**GOAL OF THE EXERCISE**:
Reproduce the following items verbatim. Begin at the line containing "width=1918 pixels, height=1044 pixels." and stop after the line containing "(1245, 968).".
+++
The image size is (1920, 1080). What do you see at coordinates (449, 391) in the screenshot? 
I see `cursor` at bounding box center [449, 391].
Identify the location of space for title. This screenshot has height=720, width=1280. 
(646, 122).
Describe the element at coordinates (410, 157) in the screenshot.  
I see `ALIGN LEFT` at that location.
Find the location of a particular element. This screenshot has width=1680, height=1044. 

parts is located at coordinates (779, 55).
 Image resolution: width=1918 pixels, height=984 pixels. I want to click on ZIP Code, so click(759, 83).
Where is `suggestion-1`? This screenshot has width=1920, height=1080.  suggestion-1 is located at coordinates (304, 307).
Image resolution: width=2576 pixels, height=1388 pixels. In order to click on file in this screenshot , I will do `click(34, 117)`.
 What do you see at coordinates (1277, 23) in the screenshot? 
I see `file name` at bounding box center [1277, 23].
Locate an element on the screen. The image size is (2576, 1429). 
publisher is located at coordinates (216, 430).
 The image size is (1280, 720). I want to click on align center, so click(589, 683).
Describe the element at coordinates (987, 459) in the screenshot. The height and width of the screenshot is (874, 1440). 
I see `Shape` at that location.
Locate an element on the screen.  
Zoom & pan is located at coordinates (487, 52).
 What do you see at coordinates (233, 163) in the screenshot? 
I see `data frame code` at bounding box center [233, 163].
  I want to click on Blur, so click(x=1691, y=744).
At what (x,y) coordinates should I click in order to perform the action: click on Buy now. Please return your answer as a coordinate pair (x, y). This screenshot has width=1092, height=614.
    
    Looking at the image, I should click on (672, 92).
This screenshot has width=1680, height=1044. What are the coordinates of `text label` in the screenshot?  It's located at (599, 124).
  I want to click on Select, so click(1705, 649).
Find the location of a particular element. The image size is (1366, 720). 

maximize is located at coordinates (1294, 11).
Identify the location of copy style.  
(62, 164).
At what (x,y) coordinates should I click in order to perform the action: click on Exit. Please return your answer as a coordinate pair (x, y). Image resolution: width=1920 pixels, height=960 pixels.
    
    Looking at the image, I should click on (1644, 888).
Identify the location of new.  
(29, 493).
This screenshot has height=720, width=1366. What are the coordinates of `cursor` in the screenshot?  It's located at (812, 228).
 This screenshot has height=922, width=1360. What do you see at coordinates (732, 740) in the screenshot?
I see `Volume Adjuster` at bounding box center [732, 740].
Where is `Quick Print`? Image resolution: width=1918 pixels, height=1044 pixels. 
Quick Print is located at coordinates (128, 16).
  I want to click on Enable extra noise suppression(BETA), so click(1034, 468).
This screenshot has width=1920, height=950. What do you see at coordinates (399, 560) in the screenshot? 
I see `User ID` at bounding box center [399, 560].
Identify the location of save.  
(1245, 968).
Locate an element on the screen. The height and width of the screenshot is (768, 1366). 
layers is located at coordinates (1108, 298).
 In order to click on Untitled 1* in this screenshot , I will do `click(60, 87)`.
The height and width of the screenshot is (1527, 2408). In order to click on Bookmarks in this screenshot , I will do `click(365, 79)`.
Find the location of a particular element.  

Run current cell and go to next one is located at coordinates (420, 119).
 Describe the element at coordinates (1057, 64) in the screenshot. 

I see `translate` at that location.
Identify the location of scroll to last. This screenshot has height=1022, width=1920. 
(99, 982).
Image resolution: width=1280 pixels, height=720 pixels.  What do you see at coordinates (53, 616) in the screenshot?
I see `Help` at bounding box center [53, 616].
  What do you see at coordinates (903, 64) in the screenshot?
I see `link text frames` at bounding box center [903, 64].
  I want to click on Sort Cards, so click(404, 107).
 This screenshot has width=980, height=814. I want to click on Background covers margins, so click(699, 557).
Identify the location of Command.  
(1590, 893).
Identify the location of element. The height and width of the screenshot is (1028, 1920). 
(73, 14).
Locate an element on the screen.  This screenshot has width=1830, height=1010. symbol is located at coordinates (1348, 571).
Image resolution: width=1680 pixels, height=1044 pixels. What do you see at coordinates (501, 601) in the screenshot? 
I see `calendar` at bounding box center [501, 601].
+++
**ANSWER FOR THIS EXERCISE**:
Where is `Quick Print`? Image resolution: width=1918 pixels, height=1044 pixels. 
Quick Print is located at coordinates (128, 16).
  I want to click on Enable extra noise suppression(BETA), so click(1034, 468).
This screenshot has width=1920, height=950. What do you see at coordinates (399, 560) in the screenshot? 
I see `User ID` at bounding box center [399, 560].
Identify the location of save.  
(1245, 968).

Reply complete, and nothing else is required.